Having typed that, I find myself wondering if it constitutes a spoiler. It’s hard to say, because Conversations With Friends doesn’t really have an ending, per se. There are climaxes for most of the plot points, but none of them are really “resolved” by the final page. I suppose you could make the argument that Frances makes major strides in terms of her self-awareness and boundaries, but her personal development certainly isn’t finished. But, Rooney wrote “fin”, and she knows best, so.
And, of course, Conversations With Friends is coming to a screen near you. After the blockbuster success of the adaptation of Normal People, Hulu and BBC Three announced that they’d be giving Rooney’s debut novel the treatment as well. It’s set to be released sometime this year. I might watch it, I might not – I can’t say I have a strong feeling one way or the other.
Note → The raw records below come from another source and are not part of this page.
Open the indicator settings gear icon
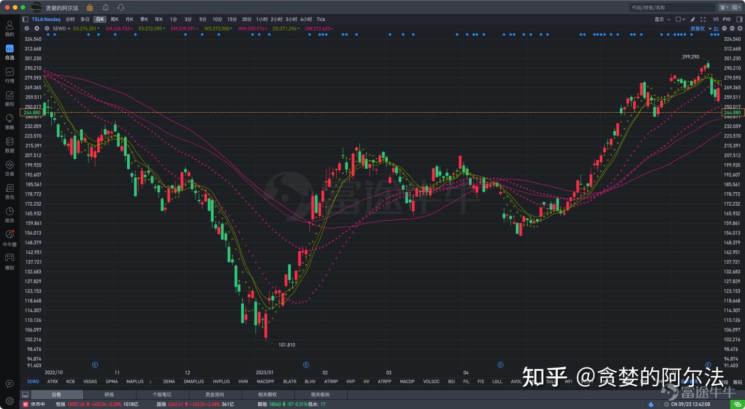 27,28
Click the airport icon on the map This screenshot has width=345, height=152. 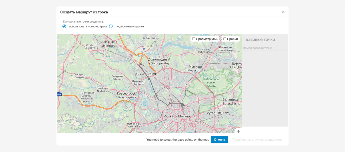tap(144, 49)
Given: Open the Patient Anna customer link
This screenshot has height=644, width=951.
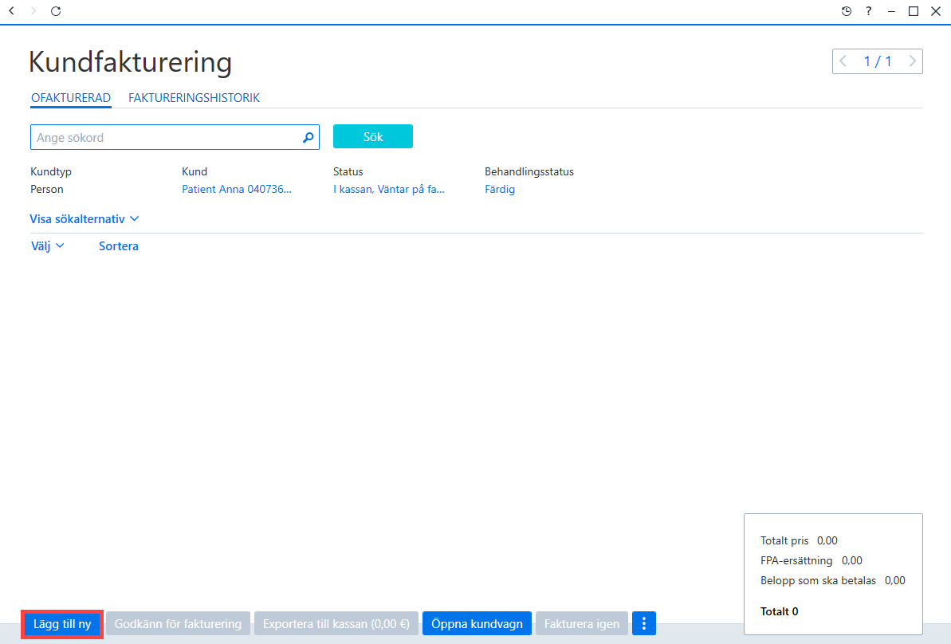Looking at the screenshot, I should pyautogui.click(x=237, y=189).
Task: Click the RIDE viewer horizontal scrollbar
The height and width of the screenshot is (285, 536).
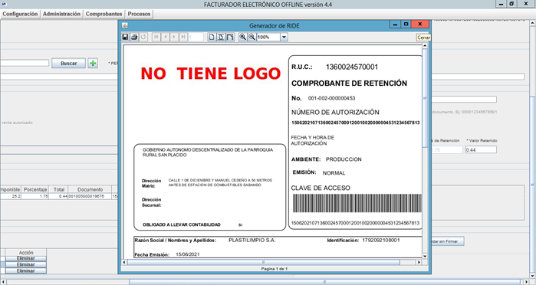Action: 263,262
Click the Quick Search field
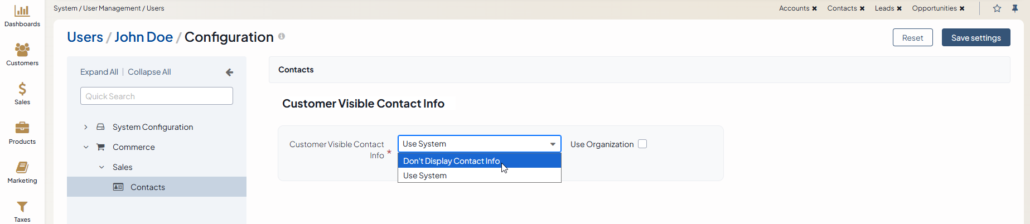This screenshot has height=224, width=1030. click(x=156, y=96)
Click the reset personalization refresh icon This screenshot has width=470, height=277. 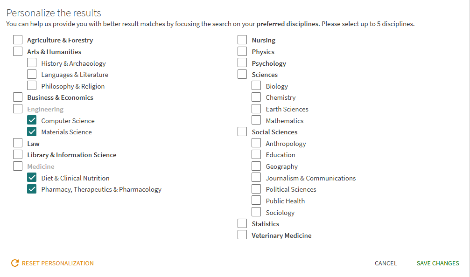click(15, 263)
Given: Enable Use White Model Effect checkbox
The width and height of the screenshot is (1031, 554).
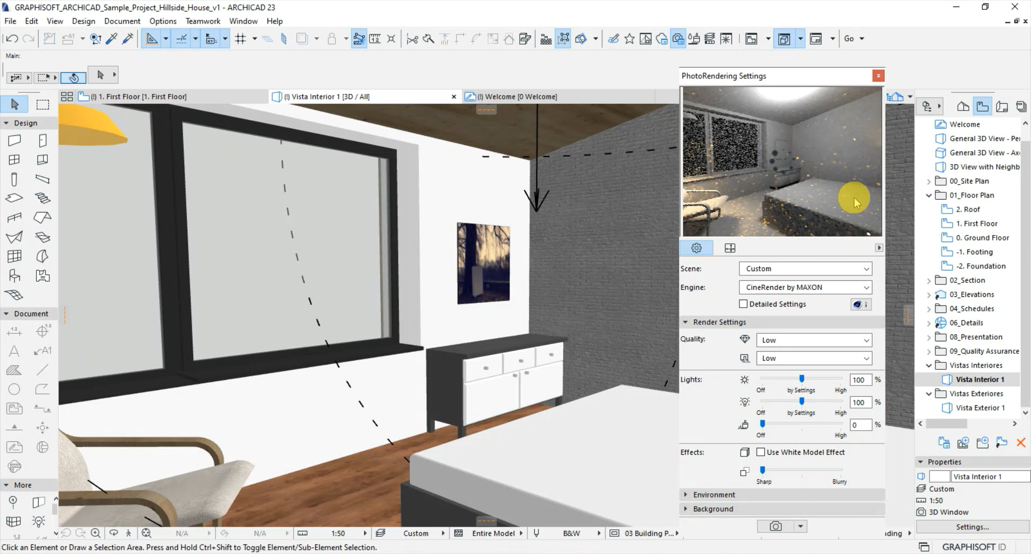Looking at the screenshot, I should (760, 452).
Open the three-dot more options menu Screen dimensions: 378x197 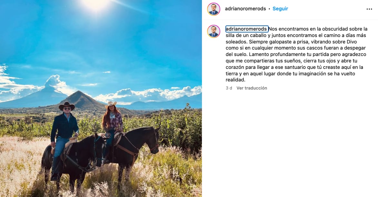pyautogui.click(x=369, y=9)

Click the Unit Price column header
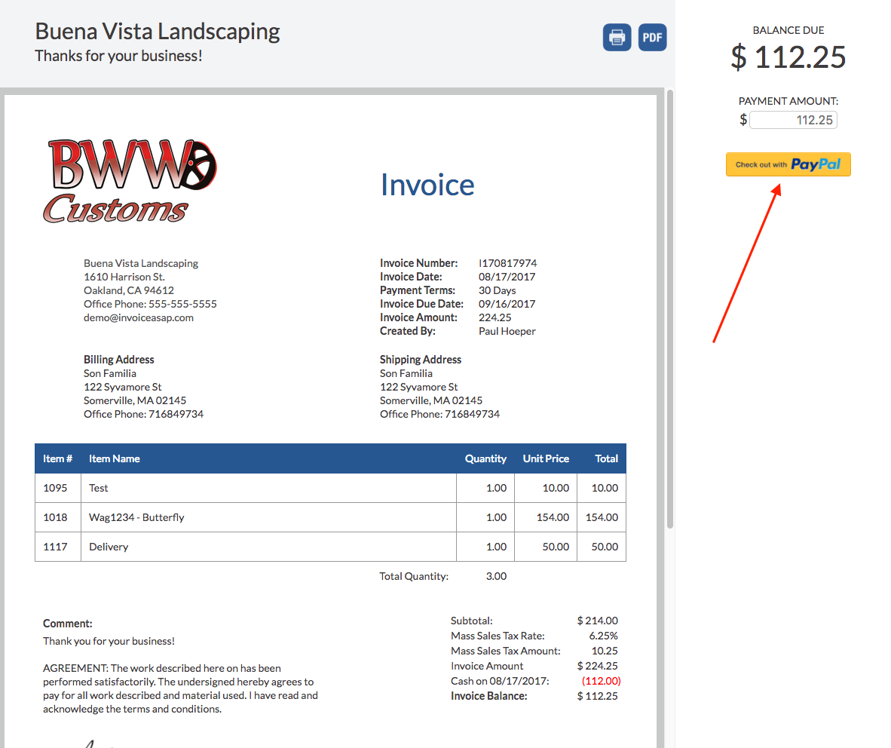(x=546, y=458)
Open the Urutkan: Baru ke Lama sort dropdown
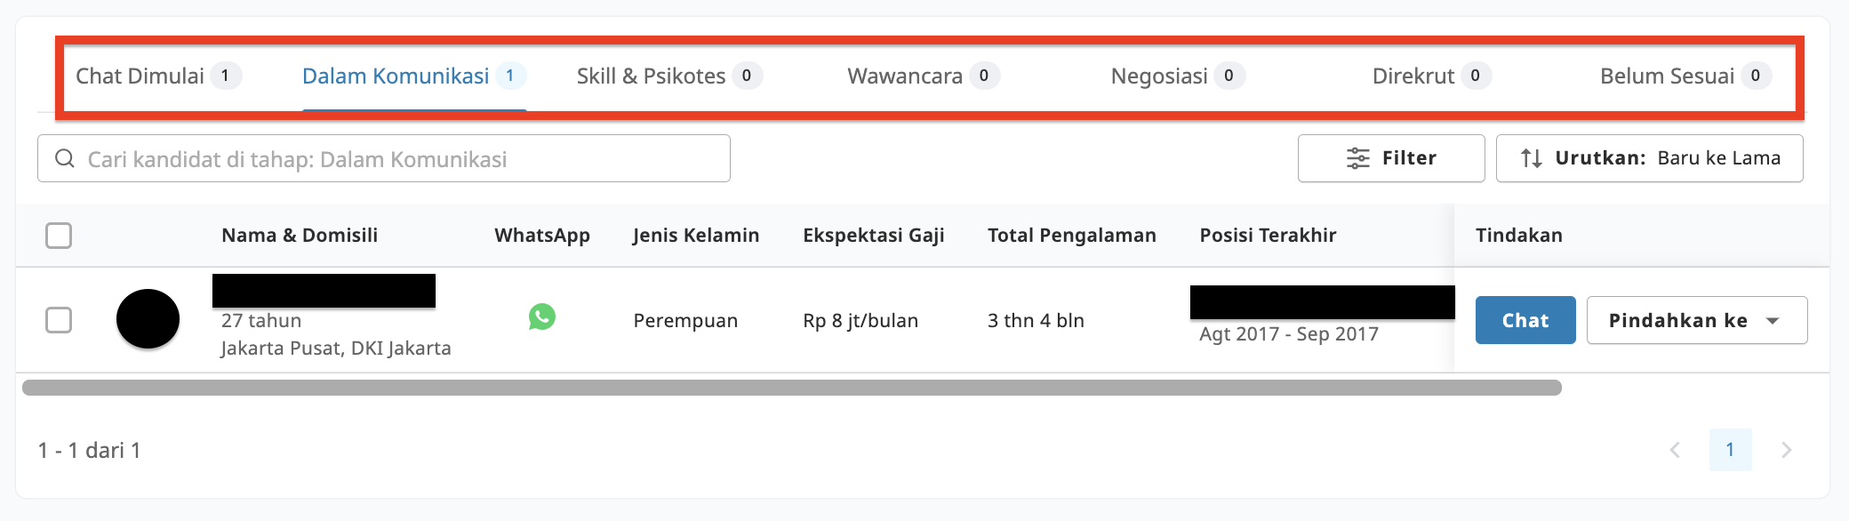 pos(1649,157)
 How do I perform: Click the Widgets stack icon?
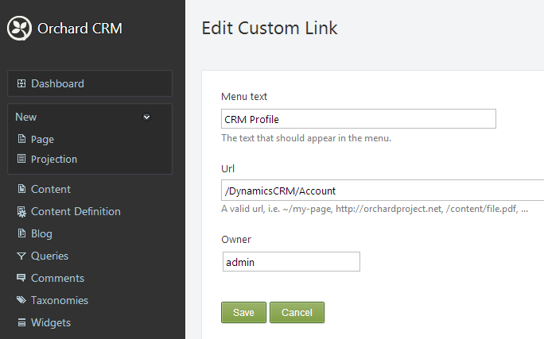point(21,322)

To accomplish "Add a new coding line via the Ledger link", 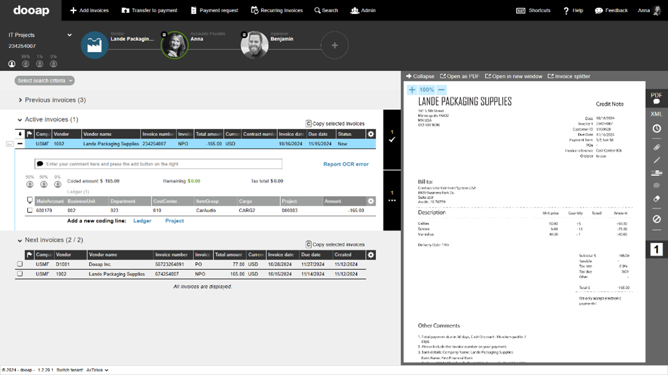I will click(x=142, y=221).
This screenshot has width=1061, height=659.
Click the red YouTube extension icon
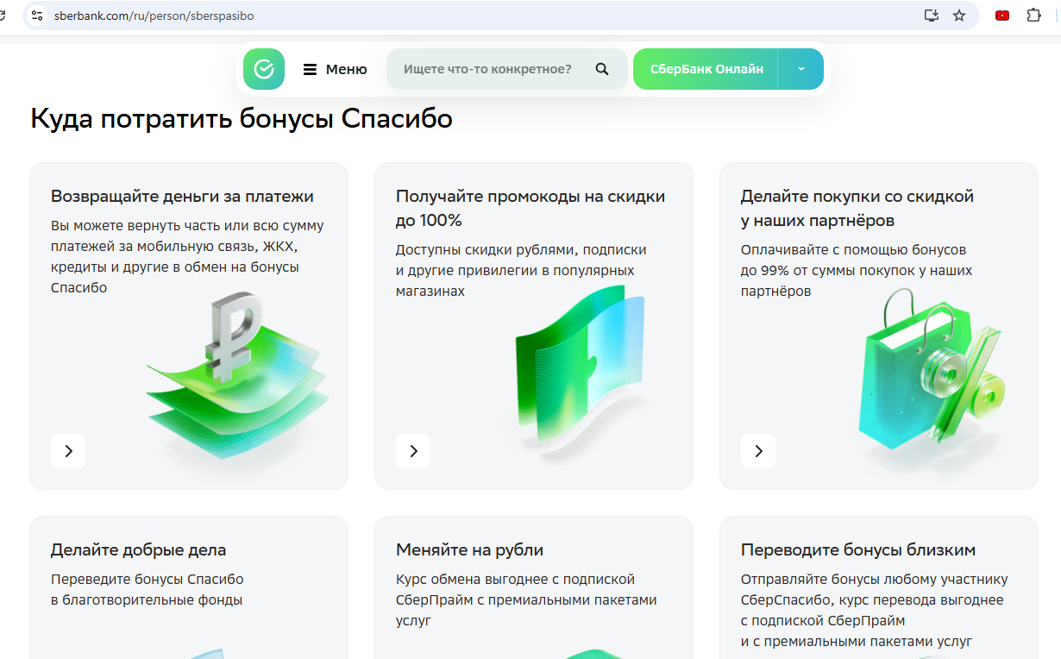pyautogui.click(x=1002, y=16)
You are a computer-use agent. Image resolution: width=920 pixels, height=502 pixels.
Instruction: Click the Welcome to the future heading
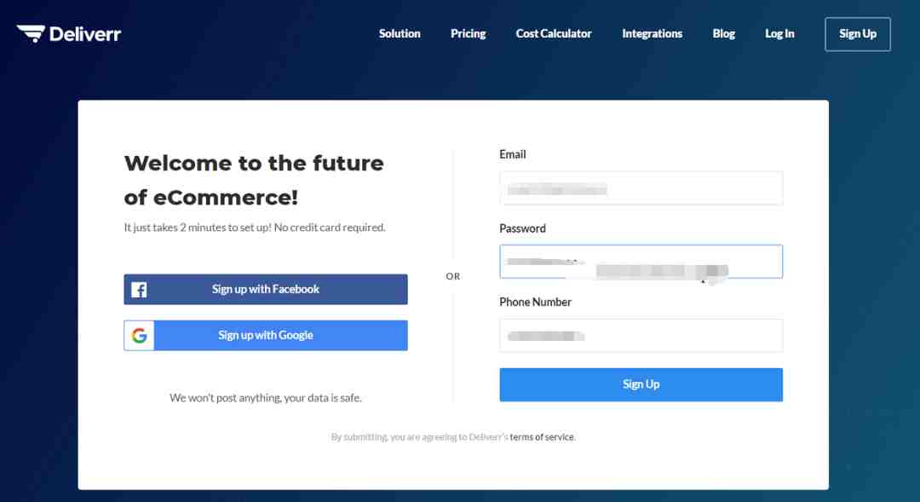[x=254, y=180]
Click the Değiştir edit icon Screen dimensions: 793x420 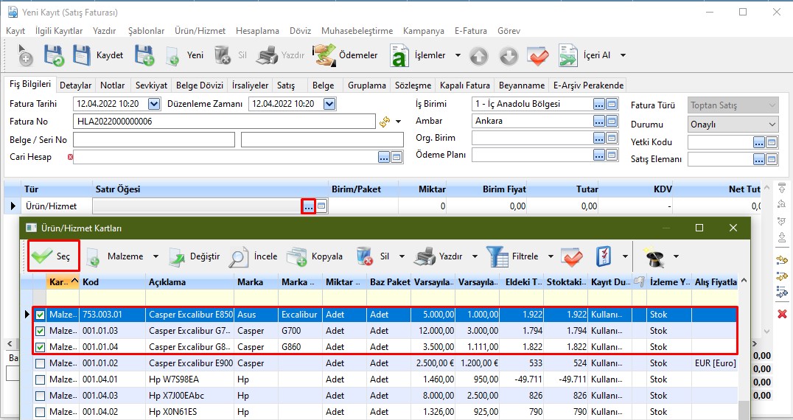point(179,256)
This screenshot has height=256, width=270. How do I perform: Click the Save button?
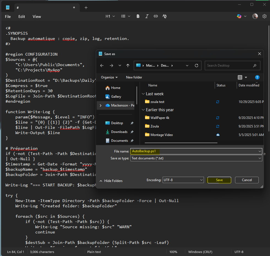[219, 180]
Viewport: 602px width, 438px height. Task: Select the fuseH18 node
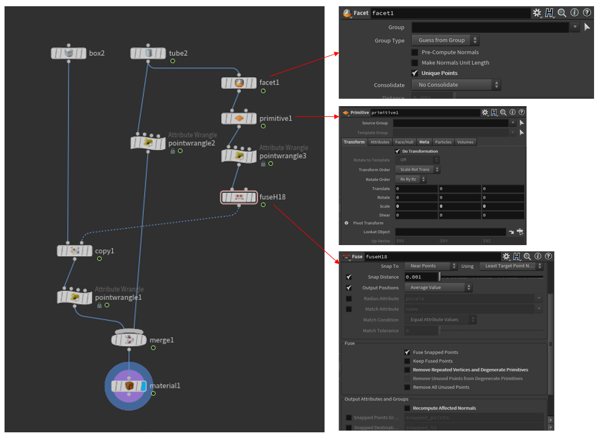238,197
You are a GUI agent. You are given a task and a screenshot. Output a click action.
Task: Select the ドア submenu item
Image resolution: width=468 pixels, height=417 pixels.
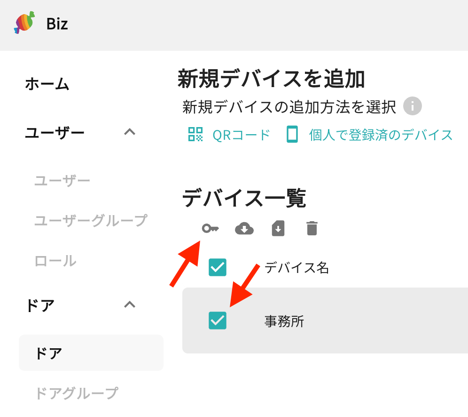point(91,353)
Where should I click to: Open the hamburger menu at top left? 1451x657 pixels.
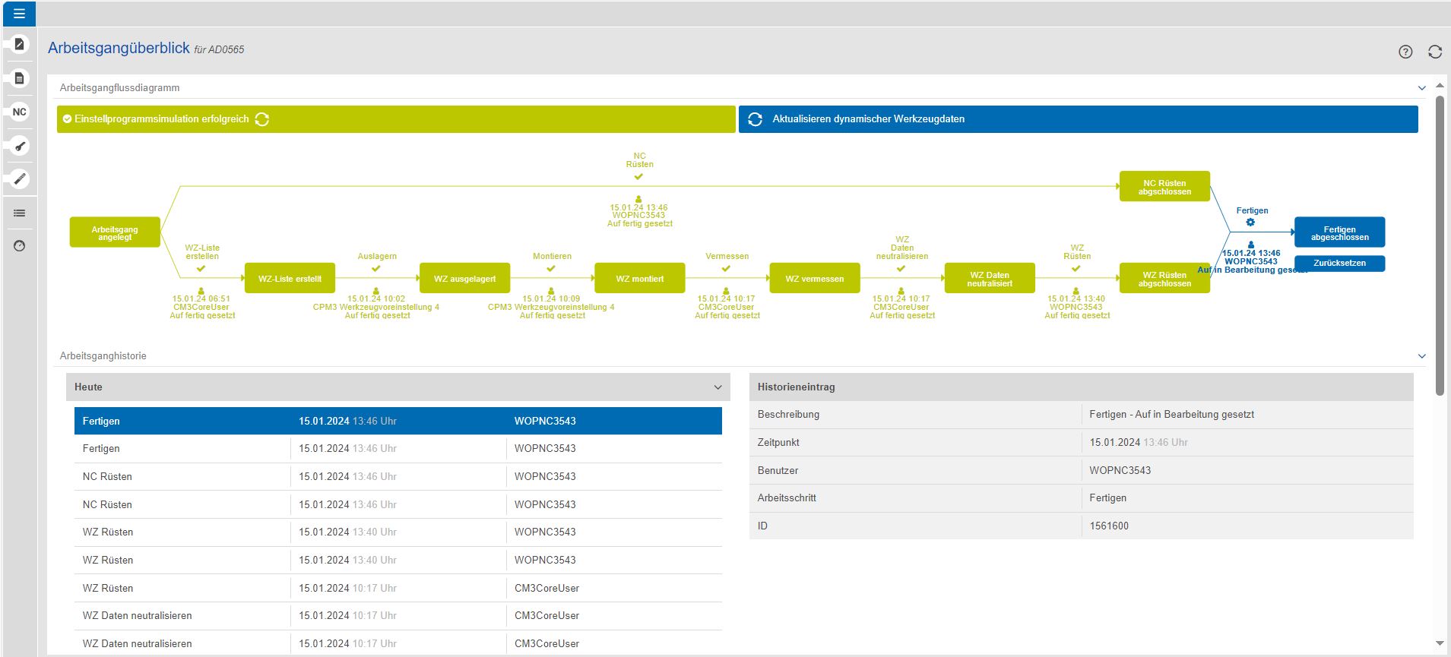pyautogui.click(x=19, y=14)
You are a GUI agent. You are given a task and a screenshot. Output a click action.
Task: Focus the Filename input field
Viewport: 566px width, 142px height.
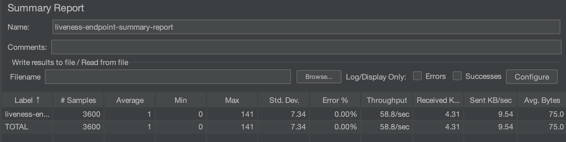point(168,77)
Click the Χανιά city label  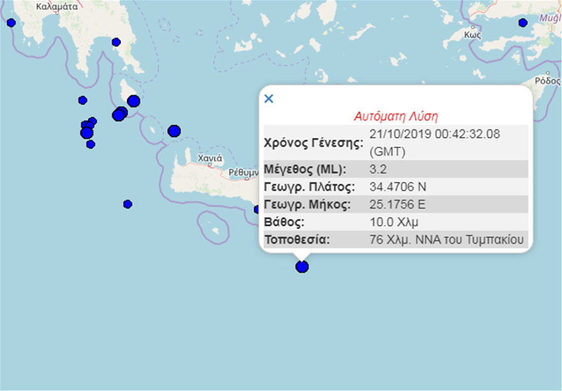[x=210, y=158]
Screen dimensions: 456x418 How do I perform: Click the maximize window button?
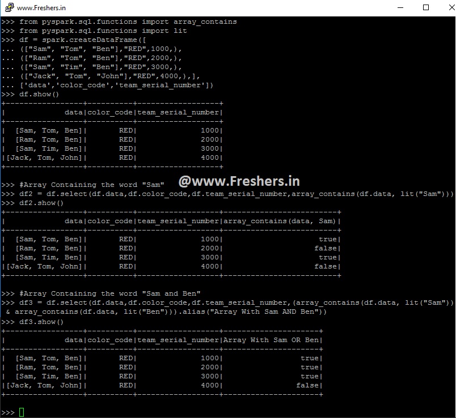tap(427, 7)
What I do feel strongly about, though, is my unpopular opinion that Conversations With Friends is a better book than Normal People. It’s a better rendering of intimacy, and the way we perceive ourselves and each other. It’s more readable and interesting, it’s more dynamic, and I liked it much better. Maybe I shouldn’t have been so quick to write off Beautiful World, Where Are You? after all.
My favourite Amazon reviews of Conversations With Friends:
- “Geez— according to this author, the Irish are such a bunch of downers! Nobody’s happy, it’s always cold and rainy, people spend most of their time getting drunk and talking a lot of pretentious nonsense.” – A reader
- “This book has some clever scenes and spunky repartee, perhaps not enough to outweigh the nonsensical gobbledygook but definitely enough for a Netflix original. The author has a nice, fluid style but her characters are conceited, myopic and insensitive 20- and 30-somethings suffering from tiresome, First World angst.” – SodokuGirl
- “Or, “5,674 Ways to Screw, Devalue, Mislead, Lie to, Mistreat, and Disrespect Your Friends”” – Cyndi Biltoft
- “Title should be Endless (!) Conversations With Self-centered and Damaged People.” – LAJ
March 15, 2022 at 10:08 AM
I wish I’d read her debut before Normal People, as I think I would have liked it better too! I reckon Rooney is mostly worth the fuss (it’s an impressive debut for a 21 yo!) and I like that she opened the publishing gate for other ‘Millennial’ writers, even if much of the motivation has been to find the ‘next’ Rooney.
That being said, am not about the lack of quotation marks on speech. Stylistically, it gives me the shits.
March 21, 2022 at 11:04 AM
YES! I’m with you on the quotation marks for dialogue – I HATE that this has become a Trendy Literary thing to do.